KINGSTON — The University of the West Indies’ (UWI) Professor Emeritus at Mona, Patrick Earle Bryan, was honoured with the Order of Distinction, Commander Class (CD) for excellence in academia, at the National Honours and Awards ceremony at King’s House on National Heroes Day (October 17).
Professor Bryan has done extensive research into the social and economic history of the British and Spanish Caribbean, and is also the author of several books, including “The Jamaican People: Race, Class and Social Control”, and “Edward Seaga and the Challenges of Modern Jamaica”.
“I am delighted to know that Jamaica would choose to honour me in such a way,” he told JIS News, as he reflected on his accomplishments.
Born in Chantilly, Manchester in 1944, Professor Bryan is a diligent and dedicated individual, who believes in doing well at whatever he chooses to do; a philosophy which has guided him throughout his life.
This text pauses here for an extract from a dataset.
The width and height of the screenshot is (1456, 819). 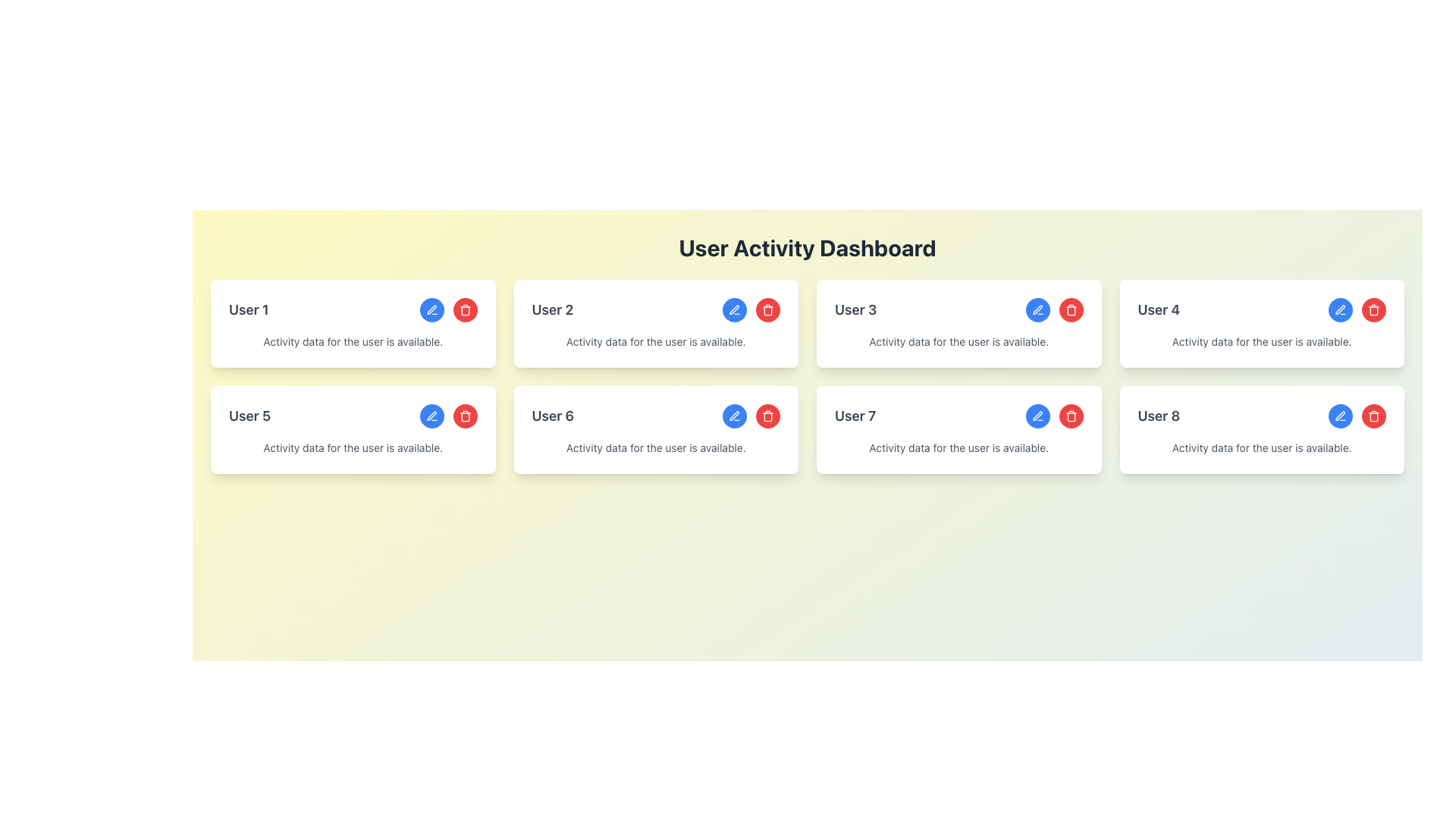 What do you see at coordinates (735, 416) in the screenshot?
I see `the circular blue edit button with a pencil icon for 'User 6'` at bounding box center [735, 416].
He believes in the unity and advancement of families, and has treasured his childhood experiences in Manchester. He is married and has four children whom, he says, have motivated him to excel.
A graduate of Wolmer’s High School for Boys in Kingston, 1961, he matriculated to the University of the West Indies (UWI), Mona 1962, where he obtained a Bachelor of Arts degree in History and Spanish. He gained a Master of Arts degree in 1966 through the University of Texas and the UWI.
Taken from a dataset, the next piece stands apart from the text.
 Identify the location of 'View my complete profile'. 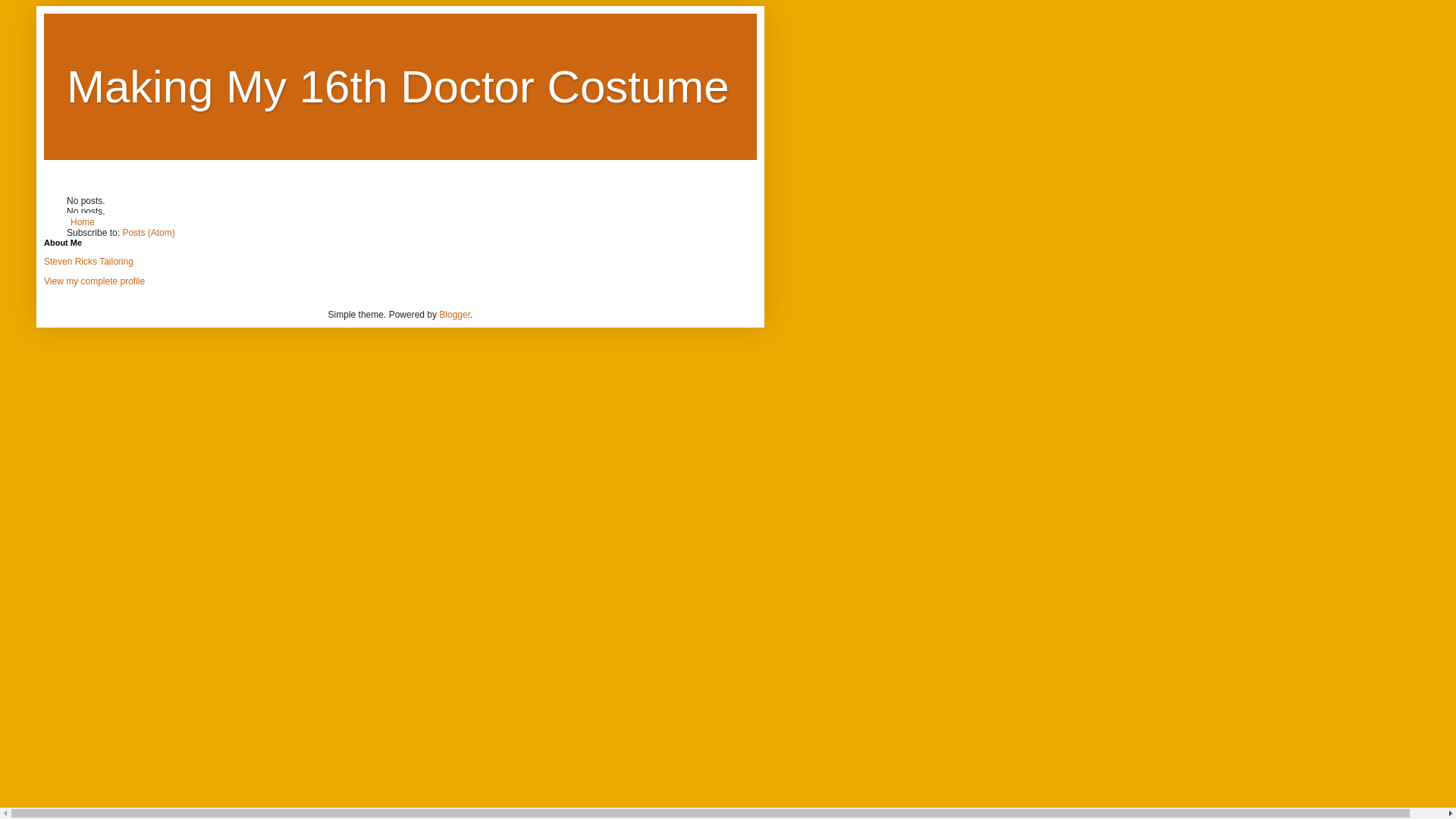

His objective was to reach the highest point in his profession and he decided in 1977, with the help of a Cromwell Scholarship, to further his studies at the University College of London where he completed his Doctor in Philosophy, focusing on history.
Professor Bryan has been the recipient of two Fulbright fellowships, which allowed him to hone his teaching and writing skills. As a result, he taught for a semester at the University of New Mexico, and was given an opportunity to complete his book, “The Jamaican People, 1884-1902: Race, Class and Social Control”, while he was atJohn Hopkins University in Baltimore, Maryland in the USA.
Although his family includes a number of teachers, Professor Bryan says it was not his dream to enter into that profession.
“It is something that just happened,” he explains.
The passionate educator began his teaching career at Meadowbrook High School in Kingston, where he worked two terms. He also gained teaching experience at Clarendon College, and Manchester High School where he taught for two years.
He describes his over 40 years lecturing at the UWI as a “positive experience”. He has been lecturing at the UWI since 1969, focusing on history related courses. He adds that he has always been interested in history, and taught Latin American history at the UWI the same year he started lecturing there.
He was Moderator of the Caribbean Studies Programme, 1978-1981, at the UWI, which allowed students to develop keen research skills and garner information to build on their knowledge of Caribbean societies.
He was the Deputy Dean of the Faculty of Arts and General Sciences, between 1980-1981 and 2003-2006, after which he was named to the Douglas Hall Professor of History Chair, a honorary position.
Professor Bryan has been on many organisational boards promoting the preservation of Jamaica’s heritage and history. He was Board member, for approximately 19 years, at the Jamaica National Heritage Trust (JNHT). He also served as a member of the Board of the Institute of Jamaica, as well as a member of the Historical Society of Jamaica and the Seville Project Committee.
Professor Bryan also enjoys writing, and has written many publications, all inspired by his passion for research and the spread of knowledge on historical events.
His books also include: ‘The History of the Wolmers Boys School’. "The Haitian Revolution and its Effects 1984"; and “The History of the Overseas Examination Council."
One of his latest publications is the 370-page “Edward Seaga and the Challenges of Modern Jamaica”, which chronologically records developmental issues facing modern Jamaica, and identifies Seaga's intervention and impact on various aspects of the country’s development.
Professor Bryan points to the fact that he has gained a wealth of experience from his career as a teacher, noting that the interaction with students has made his experience quite rewarding. He says that it is always fulfilling to see students grow, especially when they have successfully exemplified the characteristics that they have been taught.
He is adamant that education is a significant aspect of nation building, and thinks that it is an imperative tool in mobilising Jamaica’s youth to become productive citizens. He therefore encourages all Jamaicans to think of education as a lifelong process, which does not only involve receiving numerous certifications.
"Think of education as wholesome, because education should be the development of the whole person," he adds.
Additionally, Mr. Bryan says that it is important that Jamaicans remain optimistic, pointing to the fact that pessimism leads to unfruitfulness. He also notes that it is always important to keep a positive attitude, which drives the desire to excel.